Input data -
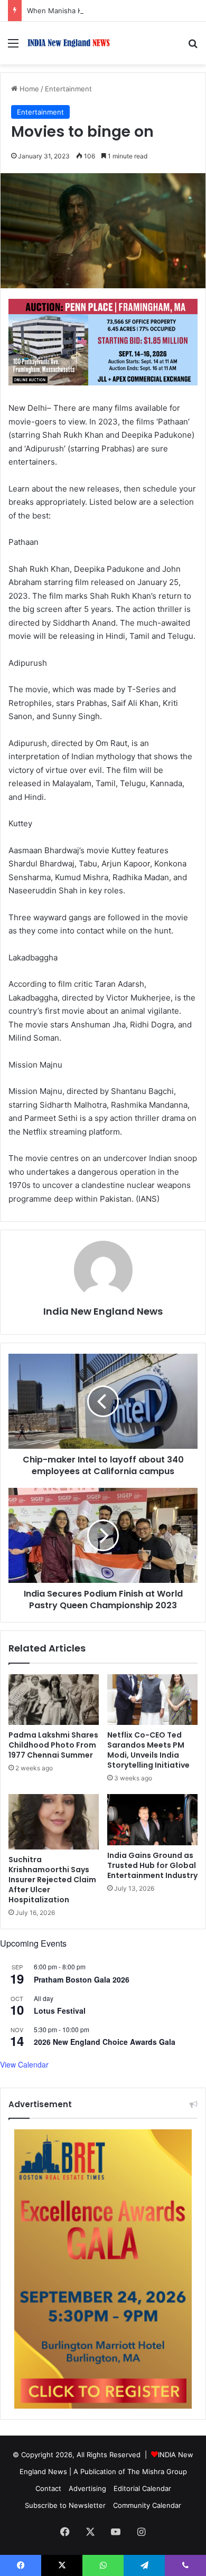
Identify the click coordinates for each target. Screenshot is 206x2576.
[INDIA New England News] (68, 43)
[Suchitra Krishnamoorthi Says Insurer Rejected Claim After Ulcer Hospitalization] (53, 1822)
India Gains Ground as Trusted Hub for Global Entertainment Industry (152, 1865)
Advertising (87, 2488)
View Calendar (24, 2064)
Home (28, 88)
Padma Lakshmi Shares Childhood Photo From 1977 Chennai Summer (53, 1745)
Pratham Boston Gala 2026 (81, 1979)
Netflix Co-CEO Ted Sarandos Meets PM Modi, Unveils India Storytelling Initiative (148, 1750)
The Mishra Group (157, 2471)
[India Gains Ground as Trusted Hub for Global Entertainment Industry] (152, 1819)
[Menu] (13, 47)
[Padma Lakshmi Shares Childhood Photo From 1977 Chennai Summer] (53, 1699)
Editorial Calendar (142, 2488)
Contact (48, 2488)
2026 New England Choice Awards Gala (104, 2041)
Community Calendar (147, 2505)
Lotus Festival (60, 2010)
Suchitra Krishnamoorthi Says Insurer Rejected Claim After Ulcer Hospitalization (52, 1879)
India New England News (103, 1311)
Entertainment (68, 88)
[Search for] (193, 47)
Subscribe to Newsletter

Problem to solve -
What you return must be the lines from the line holding "[Menu] (13, 47)" through the final line of the material, word for word, and nothing more.

Answer to the problem -
[Menu] (13, 47)
[Padma Lakshmi Shares Childhood Photo From 1977 Chennai Summer] (53, 1699)
Editorial Calendar (142, 2488)
Contact (48, 2488)
2026 New England Choice Awards Gala (104, 2041)
Community Calendar (147, 2505)
Lotus Festival (60, 2010)
Suchitra Krishnamoorthi Says Insurer Rejected Claim After Ulcer Hospitalization (52, 1879)
India New England News (103, 1311)
Entertainment (68, 88)
[Search for] (193, 47)
Subscribe to Newsletter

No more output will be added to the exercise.